When it comes to cod, there haven’t been plenty of fish in the sea since the great cod stock collapse of 1992, which led to a fishing ban so that the endangered species could recover. But now, European fishers have sabotaged that effort, according to information leaked to the World Wildlife Federation-Canada.
The controversy revolves around cod “bycatch,” which occurs when fishers unintentionally capture cod while trolling for other creatures. In 2008, European fishers were allegedly to blame for 70 per cent of the cod bycatch that occurred off the southern Grand Banks of Nova Scotia, reveals data WWF-C received from sources close to the Northwest Atlantic Fisheries Organization, which manages those waters. That’s 444 tonnes of cod bycatch—way above the 420 tonnes limit that WWF-C had recommended to NAFO in 2007. It says that Canadian boats were responsible for some of the remaining 30 per cent of excessive bycatch.

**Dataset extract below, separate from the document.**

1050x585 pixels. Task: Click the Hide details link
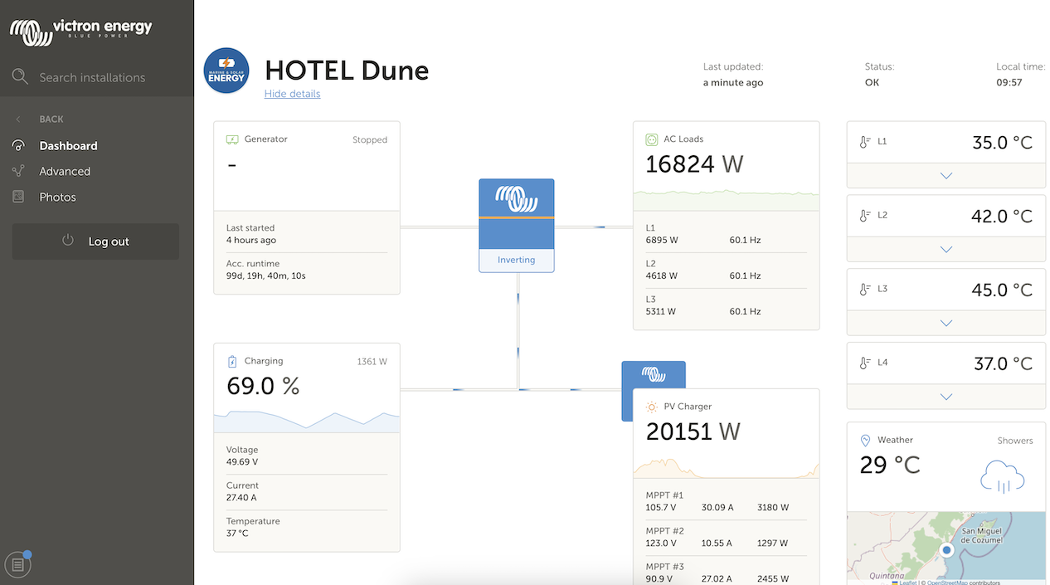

WWF-C believes that hope is fading for the cold-water fish, whose numbers have barely budged since the early 1990s. “When you see opportunity for recovery and then the management agency and fishers blow that off, that’s a real shame,” says Robert Rangeley, vice-president of Atlantic operations for WWF-C. There is little incentive for fishers to reduce their bycatch, he explains, because the enforcement of limits is weak and penalties are rare. In fact, cod bycatch has its motivations for fishers: “They can make money off it,” say Rangeley, because it can be sold commercially, which is likely what happened in this case.
NAFO won’t confirm the data ahead of its Scientific Council meeting in June, when the agency makes recommendations to the Fisheries Commission on managing the ocean better. But Rangeley hopes NAFO will call for change such as less damaging fishing gear and firm caps on bycatch. “There’s no magic bullet that will reduce bycatch of cod on the southern Grand Banks,” he says.